What are WebSockets?

A brief introduction to WebSockets and their applications

Photo by Greg Rosenke on Unsplash

The term “sockets” in computer science has been around for quite some time and it generally refers to a software interface that two processes (locally on the same machine or on different endpoints somewhere on the network) use to communicate with each other. Think of it like a door through which processes send and receive messages. Similarly, WebSockets have been created to add real-time communication between servers and clients in web applications. Does that mean that real-time communication didn’t exist before the WebSocket protocol? We will dive into that next and talk more about WebSockets and what are they used for.

Background

The web has been using the HTTP protocol to allow communication between a client and a server using a request-response model. The way this works is that a client sends a request over a TCP/IP connection to a server asking for a specific resource. This request should always start with a header that specifies the HTTP method. It will also include a lot of key-value pairs that inform the server about what kind of responses the client understands. Upon receiving the request, the server responds with the appropriate resource. That being said, the server won’t be able to push new data to the client unless a new request is made. This was not a big deal in the early days of the web when real-time communication was nothing but a far-fetched dream and websites were only required to serve simple assets. Nowadays, however, many web applications are expected to include advanced features and models such as real-time chat rooms, publish/subscribe models, or stock exchange boards.

HTTP 1.1 Request-Response Cycle

Initially, this was dealt with by adjusting the tools that were available back then. One of these solutions was to come up with the XMLHttpRequest object which allows a client to make requests to a server without refreshing the web page. Many modern browsers adopted this new standard as it widely improved the user-interaction with web applications. A while later, AJAX came to life which allowed asynchronous requests to be made to servers using JavaScript. In order to simulate real-time communication, developers came up with a way to send AJAX requests automatically based on a pre-set time interval. So for example a client would make an AJAX request to the server to fetch new data every 2 seconds. This was known as short polling.

HTTP Short-Polling

Another more adopted solution was to make a request to the server and persist the connection until a server responds with some data. Once that cycle was completed, the client would initiate another request and so on. Developers called this technique long polling. Using this technique, the server would keep the request open until the requested data becomes available.

HTTP Long-Polling

While those half-duplex uni-directional techniques seemed to get the job done, they had a lot of limitations, especially when dealing with more complex scenarios. This was mainly due to the high overhead involved in constantly sending requests and blocking server resources. This lead to the creation of “WebSockets”, a term coined in 2008 by its founding fathers Michael Carter and Ian Hickson.

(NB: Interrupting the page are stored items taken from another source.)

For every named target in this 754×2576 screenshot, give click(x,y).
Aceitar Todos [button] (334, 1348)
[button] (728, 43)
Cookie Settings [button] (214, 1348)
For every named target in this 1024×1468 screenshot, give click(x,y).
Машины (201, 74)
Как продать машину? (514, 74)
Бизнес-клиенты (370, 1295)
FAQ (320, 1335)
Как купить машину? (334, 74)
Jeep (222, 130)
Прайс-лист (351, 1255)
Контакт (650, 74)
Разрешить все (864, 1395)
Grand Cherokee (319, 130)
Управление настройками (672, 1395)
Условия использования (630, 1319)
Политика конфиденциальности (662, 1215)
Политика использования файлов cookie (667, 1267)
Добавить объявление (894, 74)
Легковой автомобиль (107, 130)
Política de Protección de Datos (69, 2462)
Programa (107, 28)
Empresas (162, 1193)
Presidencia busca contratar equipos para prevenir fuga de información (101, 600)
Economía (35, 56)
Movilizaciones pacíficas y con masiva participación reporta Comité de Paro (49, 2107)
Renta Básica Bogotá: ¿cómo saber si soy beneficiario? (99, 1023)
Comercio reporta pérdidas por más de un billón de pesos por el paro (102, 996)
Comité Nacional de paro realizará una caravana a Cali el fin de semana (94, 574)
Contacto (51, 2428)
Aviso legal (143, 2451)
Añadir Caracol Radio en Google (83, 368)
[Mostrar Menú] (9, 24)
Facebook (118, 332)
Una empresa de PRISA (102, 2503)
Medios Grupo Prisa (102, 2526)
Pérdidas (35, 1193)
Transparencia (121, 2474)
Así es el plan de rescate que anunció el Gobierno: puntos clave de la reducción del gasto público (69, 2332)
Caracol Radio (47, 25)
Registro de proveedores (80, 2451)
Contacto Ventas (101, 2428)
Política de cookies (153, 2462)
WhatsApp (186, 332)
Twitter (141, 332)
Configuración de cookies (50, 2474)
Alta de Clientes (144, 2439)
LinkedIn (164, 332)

Okay so…what are WebSockets?

A WebSocket is an application layer protocol that allows for full-duplex bidirectional communication with minimal overhead. In layman’s terms, full-duplex indicates that both the client and the server can send messages simultaneously. Websockets use the HTTP protocol to establish a connection between a server and a client and then use TCP/IP to transmit data. Note that WebSockets are NOT an alternative to HTTP but rather an upgrade. That being said, the request header sent by a client to a server to use the WebSocket protocol is quite similar to that sent when using HTTP. However, there are some new key-value pairs added to both the request and the response headers. Below is an example of a typical handshake to upgrade to WebSockets.

Client handshake request

GET /chat HTTP/1.1
Host: sample.com:3000
Upgrade: websocket
Connection: Upgrade
Sec-WebSocket-Key: somekey
Sec-WebSocket-Version: someversion

Server handshake response

HTTP 1.1 101 Switching protocols
Upgrade: websocket
Connection: Upgrade
Sec-WebSocket-Accept: somehash
Sec-Websocket-Version: someversion

The completion of this handshake indicates that both the client and the server have agreed to keep the TCP/IP connection running until one of the sides decides to terminate it. Therefore, we now have a persistent bi-directional connection. As you may have guessed, this allows the server to push new data as soon as it becomes available without having to wait for the client to explicitly request it. This paves the way for web applications to add a lot of complex features that require real-time communication.

WebSocket Protocol

In what scenarios should WebSockets be used?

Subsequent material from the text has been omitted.